Graduating in 1911, Reck was a ship's doctor, in American waters, for a year. Thereafter he moved to Stuttgart to become a journalist and theatre critic for the Süddeutsche Zeitung, moving to Pasing near Munich in 1914. In 1933 Reck converted to Catholicism, and in 1935 he married Irmgard von Borcke, with whom he had another three daughters.

Throughout the 1920s and 1930s, Reck was also a novelist, mainly of children's adventure stories. One book, Bomben auf Monte Carlo, has been filmed four times. Many of his books were banned by the Nazis, and more were not published until years after his death. In 1937 he published a historical novel on the Münster rebellion, Bockelson: History of a Mass Delusion, seen as a critical allegory of Hitler and Nazism. Today his best-known work is Diary of a Man in Despair (Tagebuch eines Verzweifelten), his journal of life under Nazi rule (which he vehemently opposed). It was published for the first time in 1947, republished in 1970 in English translation by Paul Rubens, and reissued by New York Review Books in 2013.

Arrest and death

Reck noted in his journal, in October 1944, that the Nazi authorities were becoming suspicious of him. On 13 October, he was arrested and charged with the serious offence of "undermining the morale of the armed forces," which could be punished by death on the guillotine. After some days in prison, he was released following the surprise intervention of an SS general. However, he was arrested again on 31 December and charged with "insulting the German currency." This appeared to be the result of a letter he had written to his publisher, in which he had complained that the inflation rate was eroding the value of his royalties. On 9 January 1945, he was transferred to the Dachau concentration camp, where accounts of his death differ; one source suggests that Reck was executed there 23 February, shot in the neck (Genickschuss), while the official death certificate recorded a death from typhus on February 16.

Stored data:
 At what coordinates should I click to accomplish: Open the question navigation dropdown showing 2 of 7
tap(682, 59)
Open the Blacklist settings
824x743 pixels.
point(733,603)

Given request 1: In the passage on Reck, swap "Stuttgart" for "Frankfurt" and give the result from "Graduating in 1911, Reck" to "another three daughters.".
Given request 2:
Based on the passage on Reck, is each statement below true? For each, answer yes or no and quote the words that decide it.
(a) Reck married Irmgard von Borcke in 1935.
(b) Diary of a Man in Despair was first published in 1970.
(c) Reck was transferred to the Dachau concentration camp on 9 January 1945.

Problem solution 1:
Graduating in 1911, Reck was a ship's doctor, in American waters, for a year. Thereafter he moved to Frankfurt to become a journalist and theatre critic for the Süddeutsche Zeitung, moving to Pasing near Munich in 1914. In 1933 Reck converted to Catholicism, and in 1935 he married Irmgard von Borcke, with whom he had another three daughters.

Problem solution 2:
(a) Yes: "in 1935 he married Irmgard von Borcke"
(b) No: "It was published for the first time in 1947"
(c) Yes: "On 9 January 1945, he was transferred to the Dachau concentration camp"